Down to the time of Cicero neither science nor the natural-law doctrine had exercised any practical influence on Roman law. Then, however, theory broke in along a broad front. For Gaius, Paulus, and Marcian the ius naturae is a norm which from the very beginning lies forever imbedded in the nature of things; since it also reveals itself in things, it can be discovered in them. The Stoic idea of an eternal law of the order of the universe was present to their minds. This law emanates from the logos, which in turn is itself the law of things. The logos, moreover, expresses itself conceptually in the nature of things, and it destines them for harmony with the universe. Hence wherever two beings, whether man and thing or two men, find themselves related to each other, a rule covering what is naturally and essentially conformable to this relationship is present in the law of the logos—and is at the same time expressed a priori in the very nature of the correlates. A law rules as an ordering force in the natura rerum, in the world of both irrational and rational creatures.
This became of practical importance as a norm for positive legislation and for the deciding of cases for which the positive law contained no norm. But the natural law especially became the magic formula whereby the jurists in their responsa replaced the ancient law, which had by then become inadequate, with new law introduced under the concepts of lex naturae and aequitas. This they accomplished by means of the edict of the magistrates who were under their influence as well as through the imperial constitutions. In addition, the new law had in its favor the splendor of inherent truth or reason, the charm of simple conformity with nature, and the grandeur of transcending peoples and ages. But to the jurists aequitas was the echo of the lex naturae, the command of an inner voice through which speaks the ratio of the natura rerum immanent in things. Aequitas is the legal conscience which speaks even when a positive norm is at hand, for it is the “meaning” of the positive law. Adjudication, or applying the law, is not a logical and automatic process of subsuming under a general norm: it is interpretation in the light of aequitas.
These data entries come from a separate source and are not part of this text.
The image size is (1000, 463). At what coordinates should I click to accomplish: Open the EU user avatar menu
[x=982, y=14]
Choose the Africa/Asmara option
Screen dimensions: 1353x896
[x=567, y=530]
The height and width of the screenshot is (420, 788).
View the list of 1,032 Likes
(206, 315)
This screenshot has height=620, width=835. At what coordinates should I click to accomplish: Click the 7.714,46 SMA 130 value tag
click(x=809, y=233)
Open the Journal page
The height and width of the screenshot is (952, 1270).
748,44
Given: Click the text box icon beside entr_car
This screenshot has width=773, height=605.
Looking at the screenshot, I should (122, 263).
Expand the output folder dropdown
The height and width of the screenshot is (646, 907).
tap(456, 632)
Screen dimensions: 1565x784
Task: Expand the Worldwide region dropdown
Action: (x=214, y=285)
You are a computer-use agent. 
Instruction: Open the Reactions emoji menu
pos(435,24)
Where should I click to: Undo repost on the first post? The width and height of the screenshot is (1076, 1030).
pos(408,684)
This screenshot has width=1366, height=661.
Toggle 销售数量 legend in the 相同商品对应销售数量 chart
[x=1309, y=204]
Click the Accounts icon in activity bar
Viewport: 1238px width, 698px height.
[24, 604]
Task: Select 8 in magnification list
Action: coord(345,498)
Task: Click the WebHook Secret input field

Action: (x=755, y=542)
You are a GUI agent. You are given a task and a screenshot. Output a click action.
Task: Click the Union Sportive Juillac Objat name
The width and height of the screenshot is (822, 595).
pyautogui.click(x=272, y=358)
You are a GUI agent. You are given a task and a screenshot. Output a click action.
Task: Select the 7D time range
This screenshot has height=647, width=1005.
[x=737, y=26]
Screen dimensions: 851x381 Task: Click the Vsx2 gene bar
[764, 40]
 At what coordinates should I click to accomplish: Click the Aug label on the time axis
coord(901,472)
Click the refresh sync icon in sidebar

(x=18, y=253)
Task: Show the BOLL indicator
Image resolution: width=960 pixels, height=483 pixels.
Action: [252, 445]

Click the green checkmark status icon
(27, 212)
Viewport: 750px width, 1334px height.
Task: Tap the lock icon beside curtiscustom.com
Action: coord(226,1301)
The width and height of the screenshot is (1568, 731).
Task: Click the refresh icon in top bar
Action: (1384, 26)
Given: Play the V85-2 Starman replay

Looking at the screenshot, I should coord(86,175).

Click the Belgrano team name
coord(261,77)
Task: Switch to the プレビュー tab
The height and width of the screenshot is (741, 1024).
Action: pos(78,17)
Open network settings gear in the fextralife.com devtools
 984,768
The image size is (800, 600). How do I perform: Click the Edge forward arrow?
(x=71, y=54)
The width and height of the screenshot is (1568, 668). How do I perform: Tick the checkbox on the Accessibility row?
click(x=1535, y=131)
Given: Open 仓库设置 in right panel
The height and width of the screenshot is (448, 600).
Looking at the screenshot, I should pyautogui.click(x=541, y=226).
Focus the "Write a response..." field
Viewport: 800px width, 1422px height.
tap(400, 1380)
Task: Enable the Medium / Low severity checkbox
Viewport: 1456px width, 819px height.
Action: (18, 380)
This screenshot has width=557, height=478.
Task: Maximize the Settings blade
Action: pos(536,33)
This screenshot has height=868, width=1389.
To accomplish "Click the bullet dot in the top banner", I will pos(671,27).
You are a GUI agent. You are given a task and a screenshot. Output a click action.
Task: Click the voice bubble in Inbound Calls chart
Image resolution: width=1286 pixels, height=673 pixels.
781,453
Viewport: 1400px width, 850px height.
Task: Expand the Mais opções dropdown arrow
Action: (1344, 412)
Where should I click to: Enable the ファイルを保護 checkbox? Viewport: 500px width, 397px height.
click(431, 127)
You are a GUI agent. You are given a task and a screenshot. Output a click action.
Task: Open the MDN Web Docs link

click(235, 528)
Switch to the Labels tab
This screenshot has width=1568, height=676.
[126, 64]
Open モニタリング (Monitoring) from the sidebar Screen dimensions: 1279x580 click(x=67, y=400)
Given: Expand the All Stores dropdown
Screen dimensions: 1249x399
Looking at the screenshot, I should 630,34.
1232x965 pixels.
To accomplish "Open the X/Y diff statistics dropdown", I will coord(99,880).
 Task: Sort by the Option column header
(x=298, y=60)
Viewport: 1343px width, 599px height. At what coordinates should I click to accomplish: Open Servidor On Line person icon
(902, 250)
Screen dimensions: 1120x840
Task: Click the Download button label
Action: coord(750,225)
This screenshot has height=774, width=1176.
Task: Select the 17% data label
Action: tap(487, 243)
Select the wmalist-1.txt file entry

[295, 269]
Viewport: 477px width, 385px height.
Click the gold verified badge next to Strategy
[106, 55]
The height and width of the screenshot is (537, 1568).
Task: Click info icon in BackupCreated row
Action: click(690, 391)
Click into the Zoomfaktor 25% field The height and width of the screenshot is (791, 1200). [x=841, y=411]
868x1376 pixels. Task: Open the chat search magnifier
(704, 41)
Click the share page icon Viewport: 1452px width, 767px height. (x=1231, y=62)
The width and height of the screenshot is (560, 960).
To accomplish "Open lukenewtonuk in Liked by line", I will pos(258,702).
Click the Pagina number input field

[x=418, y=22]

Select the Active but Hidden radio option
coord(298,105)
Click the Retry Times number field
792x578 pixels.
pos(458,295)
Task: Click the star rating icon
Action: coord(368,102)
As material contents of the law of nature the jurists designated such things as the rules touching kinship (marriage—family), good faith, adjustment or weighing of interests (suum cuique), the real meaning of the actual will of the legal subject as opposed to the formalism of the law governing expression of will. To these may be added the original freedom and equality of all men, and the right of self-defense (vim vi repellere).